Теперь Делла владела почти всеми амулетами. Расчищая место на столе, она смахнула на пол чашку, и чашка разбилась. Когда пазл был сложен, стало ясно, что прочесть стихотворение уже можно целиком, несмотря на то, что кое-где сквозь пластину просвечивала скатерть.
– Гар… ар… – прочитала Делла. – Скорее, это "гаренар" – большой, приподнятый. Одно слово непонятно, но по окружающему смыслу это… – она пошевелила губами, – трава или песок, потому что лодку волочили по. Оба слова имеют одну и ту же букву, и только она сохранилась. В общем – всё! – заключила Делла.
– Прочитай же! – нетерпеливо воскликнул Иван.
– С удовольствием!
Делла повела раскрытой ладонью над столом и продекламировала:
– "Бросили челнок наш в траве у берега. Вышли на берег, как это делают идущие в поисках веры. На высоком обрыве увидели капище, сложенное из белых камней, и направились к нему".
Делла беспомощно посмотрела на Ивана.
– И это все? – спросил он.
– Нет, – сказала она упавшим голосом. Еще столько же. Вот: "Тайный смысл заключается в земле среди текущих вод, а к земле этой надо прикоснуться, тогда увидишь огонь, пожирающий землю кругом". Теперь на самом деле – всё.
Иван помолчал. Конструктивная мысль пришла ему в голову.
– Вот что надо сделать, – сказал он. – Запиши мне перевод на листочек. Я подумаю над ним.
– И я тоже подумаю, – сказала Делла, протянув ему через минуту вырванный из красной тетрадки листок.
Больше часа они молчали по углам комнаты: Иван вытянулся на широкой мягкой кровати, а Делла склонилась над столом под лампой.

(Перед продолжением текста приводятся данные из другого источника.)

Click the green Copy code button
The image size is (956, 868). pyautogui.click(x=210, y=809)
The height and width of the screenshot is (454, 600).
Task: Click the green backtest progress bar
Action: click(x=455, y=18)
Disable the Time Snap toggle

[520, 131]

Отвлекаясь от слов, он видел ее золотистую в электрическом свете прядь и губы, которые шевелились, что-то шепча. Уж не стихи ли она там сочиняет вместо поиска смысла этого древнего текста?
Да уж… Туманного, как все древние скрижали. Что это, о чем? Потрогать землю и увидеть огонь. Тема Дерека. Между прочим, мы на верном пути… Упоминается вода. Три стихии, значит… Ну и что? Что все это значит?
– Готово! – вдруг воскликнула Делла и бросила ему на грудь свою тетрадь.
Иван посмотрел и вправду прочел стихотворение.
Мы с тобой заблудимся в осоке,
лодку бросим и на берег, словно
два паломника, из лодки выйдем…
Там, на берегу высоком
белая стоит часовня…
Остров быстро нам раскроет тайну,
мы найдем ее на ощупь, будто
наступило радостное утро
в пламени земного мирозданья…
– И как тебе мой перевод? – спросила она, увидев, что Иван закончил чтение.
– Забавно, – ответил он. – Только в оригинале не было ни острова, ни часовни.
– Ну, земля, окруженная текущей водой, это, конечно, остров на реке, а капище по-нашему и есть часовня.
– Для рифмы она у тебя. Капище можно перевести как церковь или храм.
– Я уверена, что в этих словах как раз и зашифрована дата… – размышляла Делла вслух. – Но как: первые буквы слов? Вторые их значения?
– Какая это может быть дата? Дата – чего?
– Конца света, разумеется. Ничего иного я и не думаю найти. Дереку было откровение. Он наш угрешский Нострадамус. Он знал, что конец света произойдет, и знал – как и когда. Этому он и посвятил свое творчество. Народ угрешей призван… Для чего?
– В двенадцатом году также ожидался конец света, – сказал Иван.
– Если конца света, обещанного календарем Майя, не случилось, то на какую дату указывает календарь угрешей? Я не верю майя, но верю угрешам.
– Почему это тебе так важно знать?
– Важно, – отрезала Делла, и Иван понял, что разъяснения он от нее не добьется. Спросил:
– Ты что же, думаешь, что амулеты изготовил сам Дерек?